PROBLEM DESCRIPTION: Lines from the beginning of the data through the line containing "Home (15, 70)" are to be copied exactly, with no other line included.

===== DATA EXCERPTS =====

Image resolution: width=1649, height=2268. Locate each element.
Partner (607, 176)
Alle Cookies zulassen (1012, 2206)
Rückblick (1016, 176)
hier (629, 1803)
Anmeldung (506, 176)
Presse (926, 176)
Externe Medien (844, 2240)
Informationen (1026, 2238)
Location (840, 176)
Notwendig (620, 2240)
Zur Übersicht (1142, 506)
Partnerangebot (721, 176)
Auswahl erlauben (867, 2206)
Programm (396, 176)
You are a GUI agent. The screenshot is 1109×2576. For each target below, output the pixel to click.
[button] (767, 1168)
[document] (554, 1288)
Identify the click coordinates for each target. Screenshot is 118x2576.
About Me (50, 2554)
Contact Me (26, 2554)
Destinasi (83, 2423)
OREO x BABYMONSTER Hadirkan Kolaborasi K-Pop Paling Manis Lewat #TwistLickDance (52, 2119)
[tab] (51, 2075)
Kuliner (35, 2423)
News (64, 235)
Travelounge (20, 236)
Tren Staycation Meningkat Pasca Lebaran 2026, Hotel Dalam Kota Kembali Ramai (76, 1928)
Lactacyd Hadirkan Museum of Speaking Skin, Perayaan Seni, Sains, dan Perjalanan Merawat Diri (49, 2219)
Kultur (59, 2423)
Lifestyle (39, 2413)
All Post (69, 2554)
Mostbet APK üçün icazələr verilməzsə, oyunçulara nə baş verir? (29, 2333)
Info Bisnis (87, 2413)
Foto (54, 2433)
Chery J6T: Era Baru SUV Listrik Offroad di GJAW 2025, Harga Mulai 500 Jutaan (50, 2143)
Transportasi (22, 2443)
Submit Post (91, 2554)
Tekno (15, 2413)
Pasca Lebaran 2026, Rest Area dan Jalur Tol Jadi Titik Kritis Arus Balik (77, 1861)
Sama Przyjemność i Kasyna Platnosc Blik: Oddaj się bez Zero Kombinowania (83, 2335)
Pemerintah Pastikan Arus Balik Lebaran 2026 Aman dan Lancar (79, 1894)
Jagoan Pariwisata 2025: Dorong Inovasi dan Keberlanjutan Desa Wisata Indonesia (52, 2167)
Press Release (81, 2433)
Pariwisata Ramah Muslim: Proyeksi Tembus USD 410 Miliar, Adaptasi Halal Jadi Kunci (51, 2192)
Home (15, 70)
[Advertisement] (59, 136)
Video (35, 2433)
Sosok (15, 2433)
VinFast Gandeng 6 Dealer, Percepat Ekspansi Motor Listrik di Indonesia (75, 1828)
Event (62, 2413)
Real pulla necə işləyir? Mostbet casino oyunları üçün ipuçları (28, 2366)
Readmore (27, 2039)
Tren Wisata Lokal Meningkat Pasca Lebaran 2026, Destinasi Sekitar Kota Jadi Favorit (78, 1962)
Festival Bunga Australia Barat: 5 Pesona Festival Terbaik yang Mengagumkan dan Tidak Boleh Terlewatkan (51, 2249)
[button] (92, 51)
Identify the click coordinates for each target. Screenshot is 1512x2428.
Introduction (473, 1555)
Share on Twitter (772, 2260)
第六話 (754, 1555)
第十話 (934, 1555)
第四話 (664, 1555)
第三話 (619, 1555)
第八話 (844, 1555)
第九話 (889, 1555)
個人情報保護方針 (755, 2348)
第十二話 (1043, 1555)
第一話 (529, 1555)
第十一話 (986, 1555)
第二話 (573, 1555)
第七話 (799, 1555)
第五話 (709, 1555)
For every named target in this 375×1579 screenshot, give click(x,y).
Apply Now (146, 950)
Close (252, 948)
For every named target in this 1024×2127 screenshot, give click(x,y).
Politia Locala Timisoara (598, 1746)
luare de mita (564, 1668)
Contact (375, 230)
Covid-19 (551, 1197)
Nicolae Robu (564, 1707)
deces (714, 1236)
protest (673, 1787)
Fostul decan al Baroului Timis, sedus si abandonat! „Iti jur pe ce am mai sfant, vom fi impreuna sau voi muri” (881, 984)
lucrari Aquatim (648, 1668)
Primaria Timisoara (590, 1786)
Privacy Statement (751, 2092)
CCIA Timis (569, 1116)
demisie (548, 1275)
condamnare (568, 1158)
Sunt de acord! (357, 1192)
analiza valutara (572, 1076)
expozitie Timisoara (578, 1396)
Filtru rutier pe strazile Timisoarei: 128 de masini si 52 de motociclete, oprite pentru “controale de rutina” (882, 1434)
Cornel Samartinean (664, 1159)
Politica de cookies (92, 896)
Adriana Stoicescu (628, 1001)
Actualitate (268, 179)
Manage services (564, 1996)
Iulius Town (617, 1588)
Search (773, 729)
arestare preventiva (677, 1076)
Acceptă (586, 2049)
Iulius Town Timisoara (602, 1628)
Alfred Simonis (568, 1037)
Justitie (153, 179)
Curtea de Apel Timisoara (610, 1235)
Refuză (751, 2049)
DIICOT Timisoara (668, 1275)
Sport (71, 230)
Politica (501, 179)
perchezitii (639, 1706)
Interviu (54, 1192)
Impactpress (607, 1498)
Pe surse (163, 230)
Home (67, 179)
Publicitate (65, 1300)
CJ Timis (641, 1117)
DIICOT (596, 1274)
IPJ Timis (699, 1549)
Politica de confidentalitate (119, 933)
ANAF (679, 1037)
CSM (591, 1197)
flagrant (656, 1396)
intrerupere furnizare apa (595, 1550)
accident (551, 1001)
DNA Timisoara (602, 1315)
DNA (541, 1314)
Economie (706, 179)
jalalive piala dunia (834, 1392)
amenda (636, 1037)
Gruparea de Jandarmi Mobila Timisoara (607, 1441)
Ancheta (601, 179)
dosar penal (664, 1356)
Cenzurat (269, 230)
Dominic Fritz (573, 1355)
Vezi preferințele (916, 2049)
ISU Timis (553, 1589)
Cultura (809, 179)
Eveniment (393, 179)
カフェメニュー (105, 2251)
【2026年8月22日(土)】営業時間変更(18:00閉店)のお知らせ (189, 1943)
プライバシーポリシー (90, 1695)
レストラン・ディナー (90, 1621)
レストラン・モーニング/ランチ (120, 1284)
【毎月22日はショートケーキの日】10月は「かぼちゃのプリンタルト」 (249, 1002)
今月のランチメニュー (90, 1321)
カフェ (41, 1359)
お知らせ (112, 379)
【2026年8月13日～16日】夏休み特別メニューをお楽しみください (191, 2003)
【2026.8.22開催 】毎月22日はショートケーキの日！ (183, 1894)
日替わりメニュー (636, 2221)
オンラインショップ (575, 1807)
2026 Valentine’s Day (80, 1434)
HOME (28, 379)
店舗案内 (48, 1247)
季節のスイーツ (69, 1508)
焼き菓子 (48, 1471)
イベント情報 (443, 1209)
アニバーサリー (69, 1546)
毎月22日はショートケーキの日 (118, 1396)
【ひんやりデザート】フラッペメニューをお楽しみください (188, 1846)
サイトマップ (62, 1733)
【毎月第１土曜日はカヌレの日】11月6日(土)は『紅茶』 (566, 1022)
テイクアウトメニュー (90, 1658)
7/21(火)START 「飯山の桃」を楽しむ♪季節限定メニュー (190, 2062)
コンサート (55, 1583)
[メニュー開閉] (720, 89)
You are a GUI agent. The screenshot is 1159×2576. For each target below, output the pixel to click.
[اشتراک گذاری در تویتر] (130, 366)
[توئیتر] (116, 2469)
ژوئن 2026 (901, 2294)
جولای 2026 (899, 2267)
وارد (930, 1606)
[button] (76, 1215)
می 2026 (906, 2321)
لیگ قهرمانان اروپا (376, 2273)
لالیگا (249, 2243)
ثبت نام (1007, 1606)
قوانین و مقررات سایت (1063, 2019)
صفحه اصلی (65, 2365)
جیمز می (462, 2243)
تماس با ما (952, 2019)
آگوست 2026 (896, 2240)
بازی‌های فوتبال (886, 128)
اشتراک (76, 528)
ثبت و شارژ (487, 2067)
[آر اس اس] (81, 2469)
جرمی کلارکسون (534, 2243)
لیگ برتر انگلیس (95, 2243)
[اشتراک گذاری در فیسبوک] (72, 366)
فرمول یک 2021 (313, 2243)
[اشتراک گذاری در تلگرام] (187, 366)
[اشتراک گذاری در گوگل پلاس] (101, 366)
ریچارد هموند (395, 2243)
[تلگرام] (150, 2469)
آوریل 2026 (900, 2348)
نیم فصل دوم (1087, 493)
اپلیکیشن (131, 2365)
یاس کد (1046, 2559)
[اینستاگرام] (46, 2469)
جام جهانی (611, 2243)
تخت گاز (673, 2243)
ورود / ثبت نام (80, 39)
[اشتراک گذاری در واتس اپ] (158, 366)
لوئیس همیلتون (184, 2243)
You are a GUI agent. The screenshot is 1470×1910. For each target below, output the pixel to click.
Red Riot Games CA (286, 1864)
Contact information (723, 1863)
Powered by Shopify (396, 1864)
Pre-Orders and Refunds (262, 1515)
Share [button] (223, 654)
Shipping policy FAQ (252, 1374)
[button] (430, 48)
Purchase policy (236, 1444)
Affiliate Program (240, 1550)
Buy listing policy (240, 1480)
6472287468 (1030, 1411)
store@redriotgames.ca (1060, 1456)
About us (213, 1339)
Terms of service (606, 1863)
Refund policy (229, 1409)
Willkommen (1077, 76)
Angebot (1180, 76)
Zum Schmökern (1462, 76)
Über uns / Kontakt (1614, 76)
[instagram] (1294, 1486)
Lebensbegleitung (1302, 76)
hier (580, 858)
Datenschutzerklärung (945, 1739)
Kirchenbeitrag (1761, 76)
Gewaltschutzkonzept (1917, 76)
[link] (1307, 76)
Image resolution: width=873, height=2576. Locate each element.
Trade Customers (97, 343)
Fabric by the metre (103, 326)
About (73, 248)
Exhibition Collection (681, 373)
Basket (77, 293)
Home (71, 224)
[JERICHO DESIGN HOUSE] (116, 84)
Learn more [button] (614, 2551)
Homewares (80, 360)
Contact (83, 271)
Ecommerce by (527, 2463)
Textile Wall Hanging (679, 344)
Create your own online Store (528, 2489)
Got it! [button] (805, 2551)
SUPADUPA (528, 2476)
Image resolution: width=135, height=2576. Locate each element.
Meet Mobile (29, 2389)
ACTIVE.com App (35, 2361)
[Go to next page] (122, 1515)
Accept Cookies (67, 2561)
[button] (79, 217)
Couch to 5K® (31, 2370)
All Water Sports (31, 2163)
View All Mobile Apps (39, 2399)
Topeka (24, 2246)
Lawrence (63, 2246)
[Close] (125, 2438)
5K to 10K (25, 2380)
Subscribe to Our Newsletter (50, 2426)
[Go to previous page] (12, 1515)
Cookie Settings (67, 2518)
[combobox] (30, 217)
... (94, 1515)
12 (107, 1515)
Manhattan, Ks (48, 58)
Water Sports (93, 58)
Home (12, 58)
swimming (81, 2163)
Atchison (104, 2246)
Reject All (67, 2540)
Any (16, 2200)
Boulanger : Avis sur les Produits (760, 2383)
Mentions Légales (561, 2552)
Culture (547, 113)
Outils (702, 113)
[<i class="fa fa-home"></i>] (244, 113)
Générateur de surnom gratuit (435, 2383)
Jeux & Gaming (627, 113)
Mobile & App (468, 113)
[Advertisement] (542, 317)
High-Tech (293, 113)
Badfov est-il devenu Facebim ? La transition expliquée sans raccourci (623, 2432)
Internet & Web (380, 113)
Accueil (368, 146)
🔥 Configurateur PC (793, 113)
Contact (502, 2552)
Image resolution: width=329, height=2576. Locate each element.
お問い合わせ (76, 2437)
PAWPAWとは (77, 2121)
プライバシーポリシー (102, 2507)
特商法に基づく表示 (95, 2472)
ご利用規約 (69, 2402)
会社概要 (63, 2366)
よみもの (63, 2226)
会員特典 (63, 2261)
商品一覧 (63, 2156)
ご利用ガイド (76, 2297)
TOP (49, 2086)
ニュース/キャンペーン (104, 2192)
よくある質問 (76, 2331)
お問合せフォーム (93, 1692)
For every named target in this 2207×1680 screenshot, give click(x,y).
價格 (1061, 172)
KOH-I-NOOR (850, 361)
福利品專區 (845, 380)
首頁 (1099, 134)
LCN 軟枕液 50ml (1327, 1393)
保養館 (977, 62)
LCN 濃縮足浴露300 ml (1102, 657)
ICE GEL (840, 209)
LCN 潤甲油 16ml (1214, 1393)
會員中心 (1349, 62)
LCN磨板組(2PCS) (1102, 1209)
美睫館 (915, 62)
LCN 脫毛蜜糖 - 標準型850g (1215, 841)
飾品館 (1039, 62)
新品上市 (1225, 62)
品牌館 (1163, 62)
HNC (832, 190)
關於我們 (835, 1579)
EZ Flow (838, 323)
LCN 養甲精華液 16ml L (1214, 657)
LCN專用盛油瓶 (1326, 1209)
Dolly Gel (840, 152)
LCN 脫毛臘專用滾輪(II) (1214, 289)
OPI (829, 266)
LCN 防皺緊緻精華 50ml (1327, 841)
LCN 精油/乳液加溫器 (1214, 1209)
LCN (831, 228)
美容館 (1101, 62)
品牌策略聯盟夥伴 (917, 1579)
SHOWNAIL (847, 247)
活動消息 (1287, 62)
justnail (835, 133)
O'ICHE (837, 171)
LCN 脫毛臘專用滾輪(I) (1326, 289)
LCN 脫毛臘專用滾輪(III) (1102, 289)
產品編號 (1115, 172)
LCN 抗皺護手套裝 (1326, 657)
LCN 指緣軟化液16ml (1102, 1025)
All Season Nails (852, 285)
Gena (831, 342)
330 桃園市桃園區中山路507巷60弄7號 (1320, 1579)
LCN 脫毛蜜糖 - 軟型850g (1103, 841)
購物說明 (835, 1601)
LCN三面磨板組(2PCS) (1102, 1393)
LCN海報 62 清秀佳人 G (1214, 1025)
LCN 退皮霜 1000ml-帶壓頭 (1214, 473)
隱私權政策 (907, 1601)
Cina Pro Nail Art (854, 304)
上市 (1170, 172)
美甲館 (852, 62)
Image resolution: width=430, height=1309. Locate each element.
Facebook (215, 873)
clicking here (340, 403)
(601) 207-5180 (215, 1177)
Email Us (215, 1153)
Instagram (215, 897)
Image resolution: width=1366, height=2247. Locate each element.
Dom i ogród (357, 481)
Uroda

=====

RESULT OF THE TASK:
Image resolution: width=1649, height=2268. Locate each element.
Partner (607, 176)
Alle Cookies zulassen (1012, 2206)
Rückblick (1016, 176)
hier (629, 1803)
Anmeldung (506, 176)
Presse (926, 176)
Externe Medien (844, 2240)
Informationen (1026, 2238)
Location (840, 176)
Notwendig (620, 2240)
Zur Übersicht (1142, 506)
Partnerangebot (721, 176)
Auswahl erlauben (867, 2206)
Programm (396, 176)
You are a GUI agent. The screenshot is 1109×2576. For each target below, output the pixel to click.
[button] (767, 1168)
[document] (554, 1288)
Identify the click coordinates for each target. Screenshot is 118x2576.
About Me (50, 2554)
Contact Me (26, 2554)
Destinasi (83, 2423)
OREO x BABYMONSTER Hadirkan Kolaborasi K-Pop Paling Manis Lewat #TwistLickDance (52, 2119)
[tab] (51, 2075)
Kuliner (35, 2423)
News (64, 235)
Travelounge (20, 236)
Tren Staycation Meningkat Pasca Lebaran 2026, Hotel Dalam Kota Kembali Ramai (76, 1928)
Lactacyd Hadirkan Museum of Speaking Skin, Perayaan Seni, Sains, dan Perjalanan Merawat Diri (49, 2219)
Kultur (59, 2423)
Lifestyle (39, 2413)
All Post (69, 2554)
Mostbet APK üçün icazələr verilməzsə, oyunçulara nə baş verir? (29, 2333)
Info Bisnis (87, 2413)
Foto (54, 2433)
Chery J6T: Era Baru SUV Listrik Offroad di GJAW 2025, Harga Mulai 500 Jutaan (50, 2143)
Transportasi (22, 2443)
Submit Post (91, 2554)
Tekno (15, 2413)
Pasca Lebaran 2026, Rest Area dan Jalur Tol Jadi Titik Kritis Arus Balik (77, 1861)
Sama Przyjemność i Kasyna Platnosc Blik: Oddaj się bez Zero Kombinowania (83, 2335)
Pemerintah Pastikan Arus Balik Lebaran 2026 Aman dan Lancar (79, 1894)
Jagoan Pariwisata 2025: Dorong Inovasi dan Keberlanjutan Desa Wisata Indonesia (52, 2167)
Press Release (81, 2433)
Pariwisata Ramah Muslim: Proyeksi Tembus USD 410 Miliar, Adaptasi Halal Jadi Kunci (51, 2192)
Home (15, 70)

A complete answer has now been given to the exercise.